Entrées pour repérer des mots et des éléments
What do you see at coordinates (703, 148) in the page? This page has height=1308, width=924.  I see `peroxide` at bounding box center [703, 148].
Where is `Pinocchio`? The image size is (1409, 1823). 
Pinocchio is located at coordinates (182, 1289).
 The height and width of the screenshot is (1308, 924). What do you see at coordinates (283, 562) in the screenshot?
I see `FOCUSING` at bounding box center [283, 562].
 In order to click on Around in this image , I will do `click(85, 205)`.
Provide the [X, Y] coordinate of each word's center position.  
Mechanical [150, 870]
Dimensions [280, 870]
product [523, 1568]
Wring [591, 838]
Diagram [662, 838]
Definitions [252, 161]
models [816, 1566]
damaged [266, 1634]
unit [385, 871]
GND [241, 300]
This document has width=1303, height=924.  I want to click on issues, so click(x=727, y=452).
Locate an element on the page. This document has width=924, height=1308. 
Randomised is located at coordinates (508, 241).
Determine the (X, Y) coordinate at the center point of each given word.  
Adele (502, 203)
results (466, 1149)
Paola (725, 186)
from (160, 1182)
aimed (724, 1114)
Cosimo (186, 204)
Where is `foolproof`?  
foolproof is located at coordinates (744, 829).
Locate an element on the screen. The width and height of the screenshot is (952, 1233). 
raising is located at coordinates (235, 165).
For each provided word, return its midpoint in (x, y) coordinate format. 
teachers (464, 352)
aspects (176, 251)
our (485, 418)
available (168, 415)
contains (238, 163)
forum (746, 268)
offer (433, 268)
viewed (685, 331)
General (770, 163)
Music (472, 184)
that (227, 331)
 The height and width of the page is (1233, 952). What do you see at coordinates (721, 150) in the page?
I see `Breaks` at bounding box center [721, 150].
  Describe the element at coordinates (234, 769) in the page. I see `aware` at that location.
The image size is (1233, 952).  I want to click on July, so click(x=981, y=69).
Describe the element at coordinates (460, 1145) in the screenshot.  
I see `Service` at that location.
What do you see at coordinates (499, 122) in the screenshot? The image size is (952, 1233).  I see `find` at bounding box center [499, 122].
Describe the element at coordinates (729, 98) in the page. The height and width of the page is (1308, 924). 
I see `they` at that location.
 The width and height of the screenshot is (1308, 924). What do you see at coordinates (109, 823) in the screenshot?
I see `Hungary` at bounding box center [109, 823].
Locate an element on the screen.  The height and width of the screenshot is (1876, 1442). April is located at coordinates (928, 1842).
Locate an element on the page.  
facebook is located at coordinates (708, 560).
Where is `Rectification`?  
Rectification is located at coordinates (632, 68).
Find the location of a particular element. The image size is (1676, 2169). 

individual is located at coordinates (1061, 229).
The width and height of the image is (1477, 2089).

*Objet de la tâche*. Recopiez à l'identique les lignes qui vont de celle contenant "available (168, 415)" jusqu'à celle contenant "individual is located", ces deux lignes comprises.

*Réponse écrite*.
available (168, 415)
contains (238, 163)
forum (746, 268)
offer (433, 268)
viewed (685, 331)
General (770, 163)
Music (472, 184)
that (227, 331)
 The height and width of the page is (1233, 952). What do you see at coordinates (721, 150) in the page?
I see `Breaks` at bounding box center [721, 150].
  Describe the element at coordinates (234, 769) in the page. I see `aware` at that location.
The image size is (1233, 952).  I want to click on July, so click(x=981, y=69).
Describe the element at coordinates (460, 1145) in the screenshot.  
I see `Service` at that location.
What do you see at coordinates (499, 122) in the screenshot? The image size is (952, 1233).  I see `find` at bounding box center [499, 122].
Describe the element at coordinates (729, 98) in the page. The height and width of the page is (1308, 924). 
I see `they` at that location.
 The width and height of the screenshot is (1308, 924). What do you see at coordinates (109, 823) in the screenshot?
I see `Hungary` at bounding box center [109, 823].
Locate an element on the screen.  The height and width of the screenshot is (1876, 1442). April is located at coordinates (928, 1842).
Locate an element on the page.  
facebook is located at coordinates (708, 560).
Where is `Rectification`?  
Rectification is located at coordinates (632, 68).
Find the location of a particular element. The image size is (1676, 2169). 

individual is located at coordinates (1061, 229).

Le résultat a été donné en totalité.